From: Eric W. Biederman
Date: Thu Jul 01 2021 - 16:06:00 EST


Alexey Gladkov <legion@xxxxxxxxxx> writes:

> On Tue, Jun 29, 2021 at 12:09:01PM -0500, Eric W. Biederman wrote:
>> ebiederm@xxxxxxxxxxxx (Eric W. Biederman) writes:
>>
>> > Linus Torvalds <torvalds@xxxxxxxxxxxxxxxxxxxx> writes:
>> >
>> >> On Tue, Jun 29, 2021 at 8:52 AM Eric W. Biederman <ebiederm@xxxxxxxxxxxx> wrote:
>> >>>
>> >>> Linus Torvalds <torvalds@xxxxxxxxxxxxxxxxxxxx> writes:
>> >>>
>> >>> > Why the "sigpending < LONG_MAX" test in that
>> >>> >
>> >>> > if (override_rlimit || (sigpending < LONG_MAX && sigpending <=
>> >>> > task_rlimit(t, RLIMIT_SIGPENDING))) {
>> >>> > thing?
>> >>>
>> >>> On second look that sigpending < LONG_MAX check is necessary. When
>> >>> inc_rlimit_ucounts detects a problem it returns LONG_MAX.
>> >>
>> >> I saw that, but _without_ that test you'd be left with just that
>> >>
>> >> sigpending <= task_rlimit(t, RLIMIT_SIGPENDING)
>> >>
>> >> and if task_rlimit() is LONG_MAX, then that means "no limits", so it is all ok.
>> >
>> > It means no limits locally. The creator of your user namespace might
>> > have had a limit which you are also bound by.
>> >
>> > The other possibility is that inc_rlimits_ucounts caused a sigpending
>> > counter to overflow. In which case we need to fail and run
>> > dec_rlimit_ucounts to keep the counter from staying overflowed.
>> >
>> > So I don't see a clever way to avoid the sigpending < LONG_MAX test.
>>
>> Hmm. I take that back. There is a simple clever way to satisfy all of
>> the tests.
>>
>> - sigpending < LONG_MAX && sigpending <= task_rlimit(t, RLIMIT_SIGPENDING)
>> + sigpending < task_rlimit(t, RLIMIT_SIGPENDING)
>>
>> That would just need a small comment to explain the subtleties.
>
> Is it because user.sigpending was atomic_t before this patch ?

Apologies I was wrong.

The replacement of "<=" with "<" is correct for the case where
"task_rlimit(t, RLIMIT_SIGPENDING) == LONG_MAX".

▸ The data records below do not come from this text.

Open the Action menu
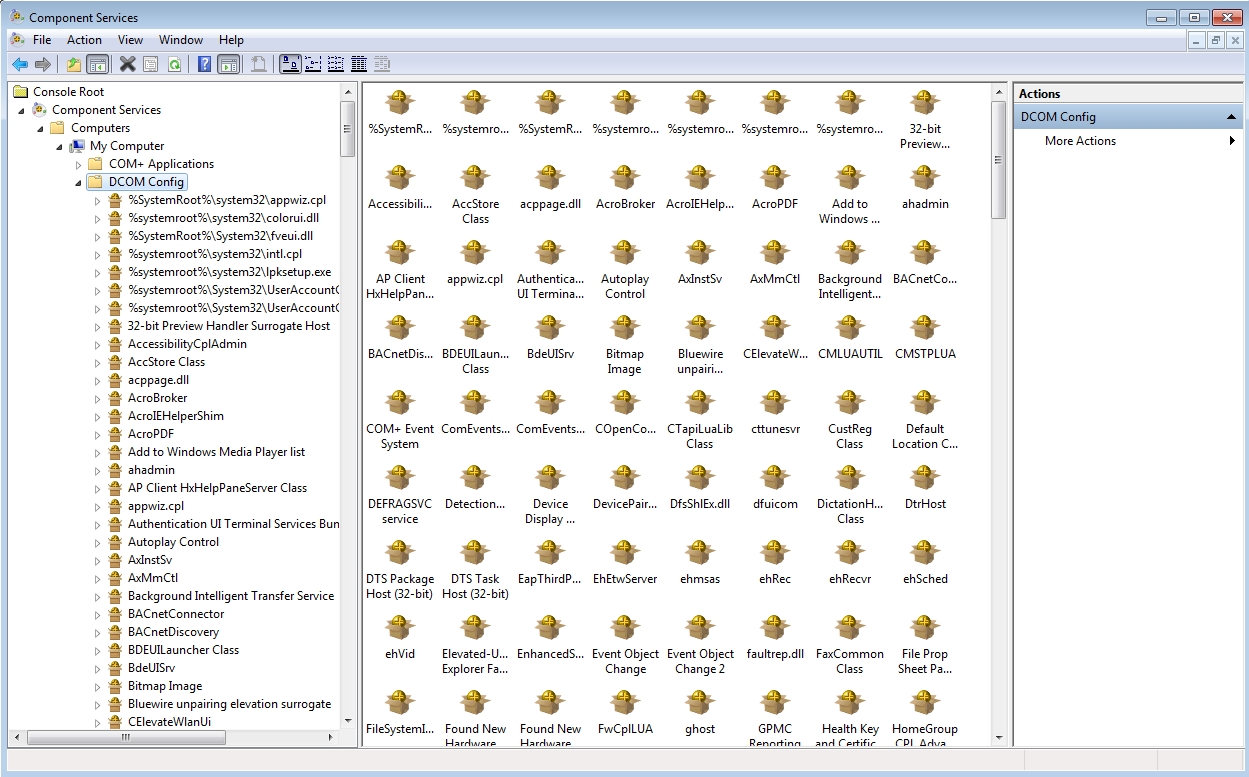1249x777 pixels. [84, 39]
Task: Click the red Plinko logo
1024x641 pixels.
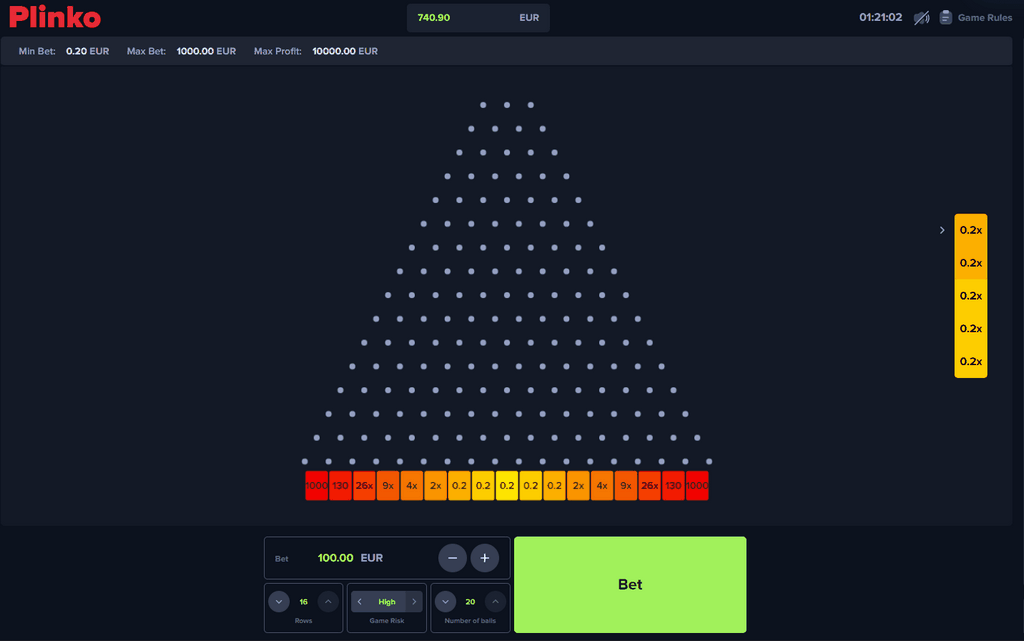Action: [54, 16]
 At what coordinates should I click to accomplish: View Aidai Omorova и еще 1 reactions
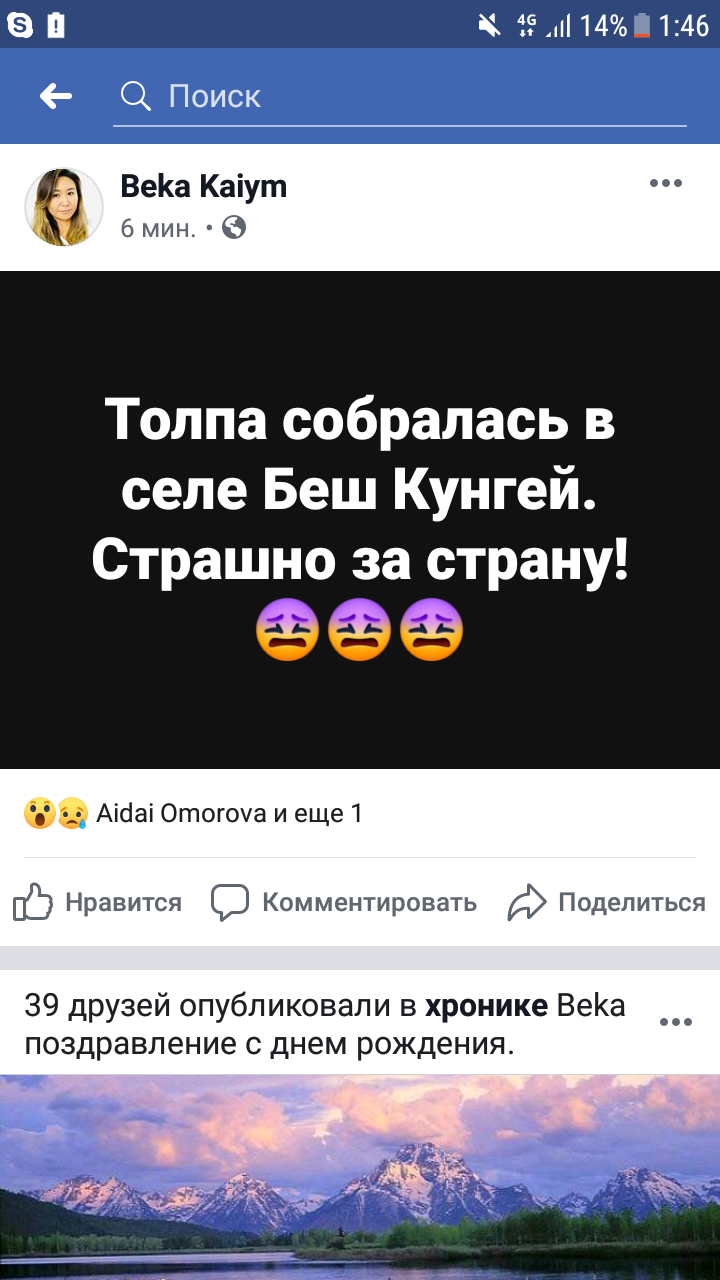click(229, 814)
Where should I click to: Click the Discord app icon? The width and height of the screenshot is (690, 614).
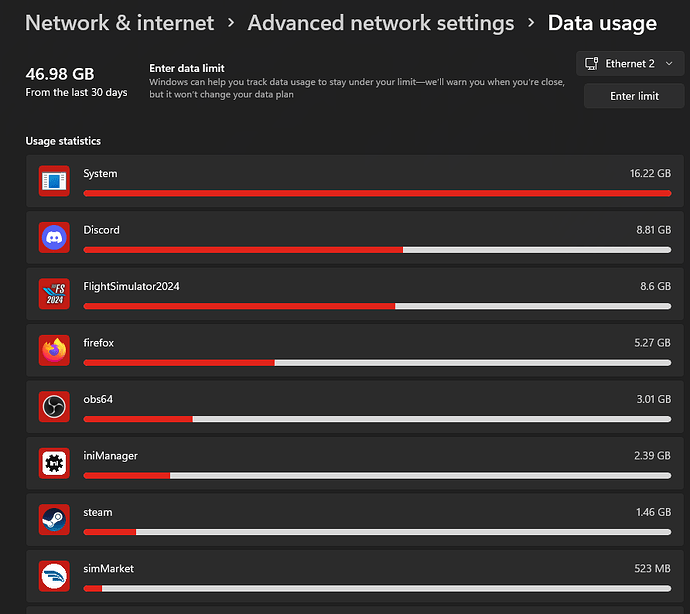coord(54,237)
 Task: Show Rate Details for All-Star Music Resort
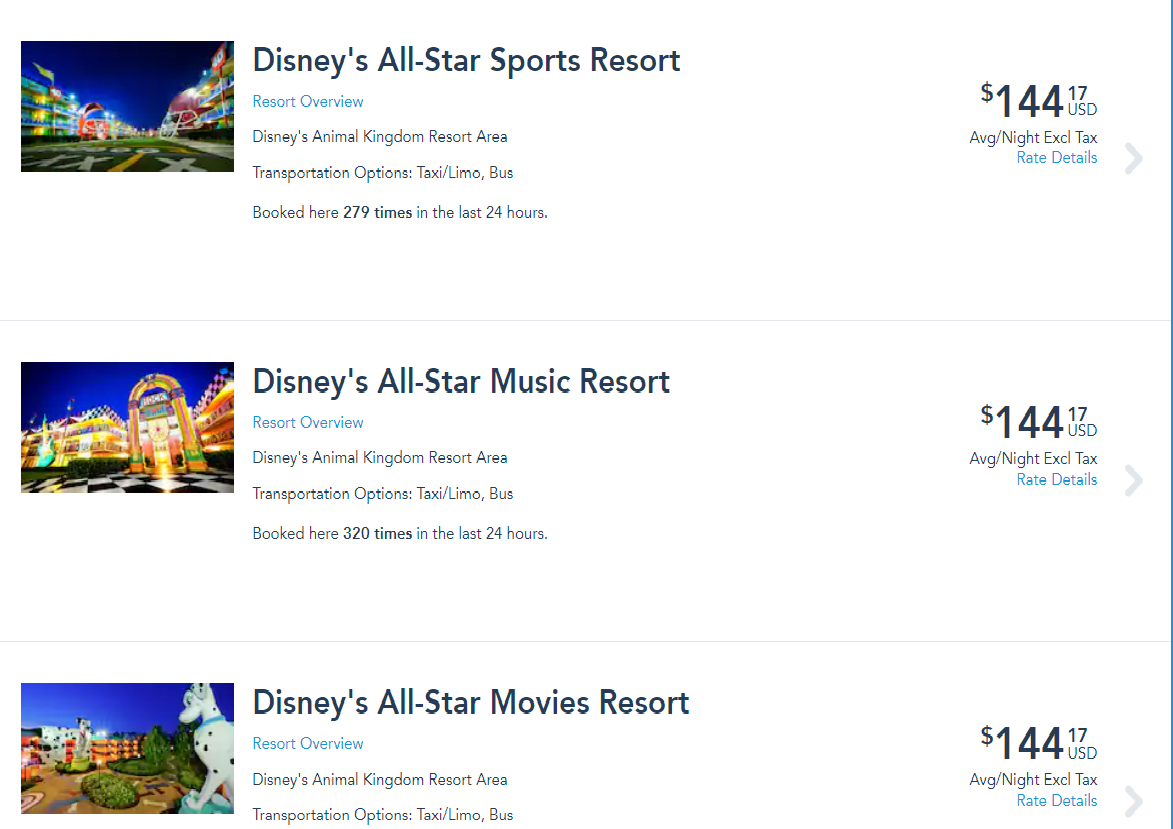pos(1056,480)
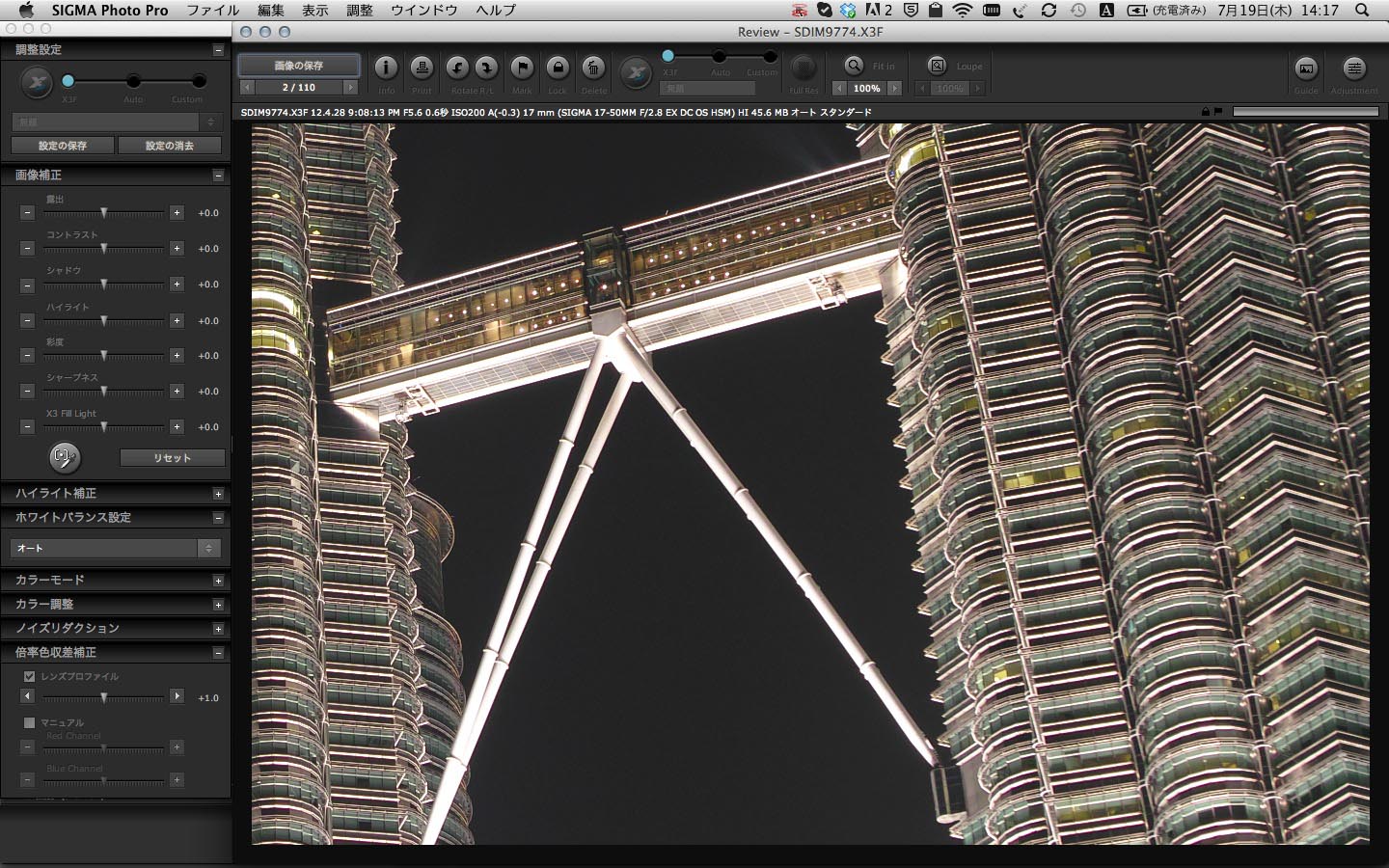Disable the レンズプロファイル checkbox

(29, 676)
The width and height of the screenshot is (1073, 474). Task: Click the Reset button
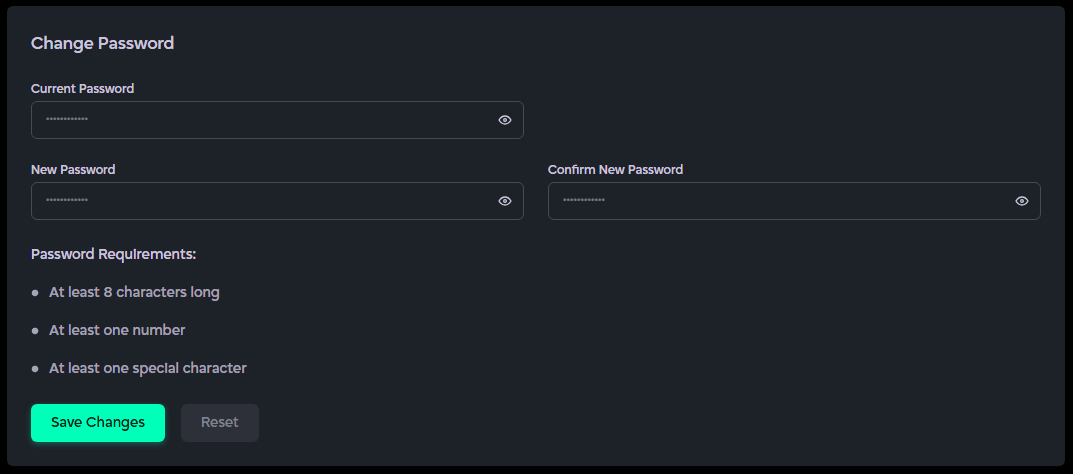[x=220, y=423]
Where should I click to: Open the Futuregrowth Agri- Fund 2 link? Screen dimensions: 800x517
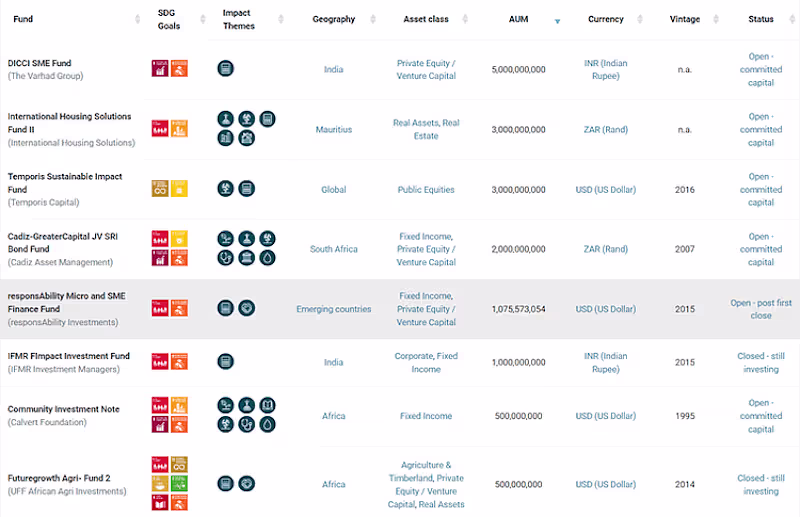[59, 478]
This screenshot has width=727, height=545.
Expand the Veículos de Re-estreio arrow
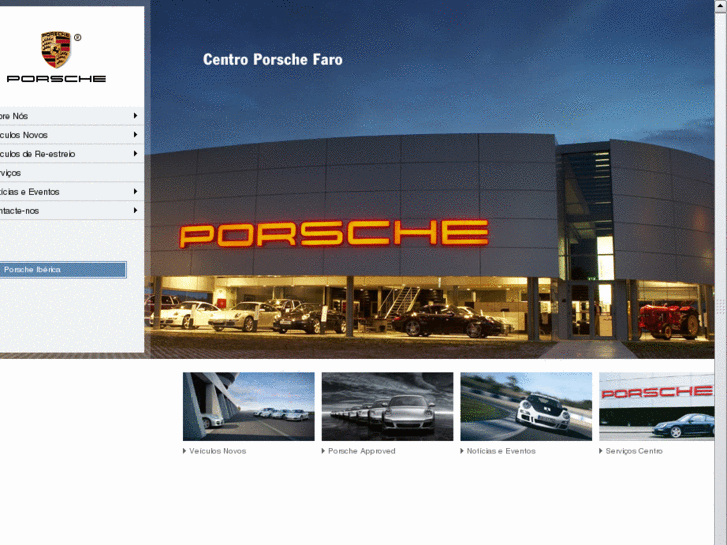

Unfortunately off by one for all other values of
"task_rlimit(t, RLIMIT_SIGPENDING)".

It completely breaks things for the case where RLIMIT_SIGPENDING == 1,
where no signals are allowed to be queued. Today allowing 1 queued
signal with a single task and a sender that does not send a second
signal until the first is consumed will work reliably.

That was just a brain fart on my part.

Eric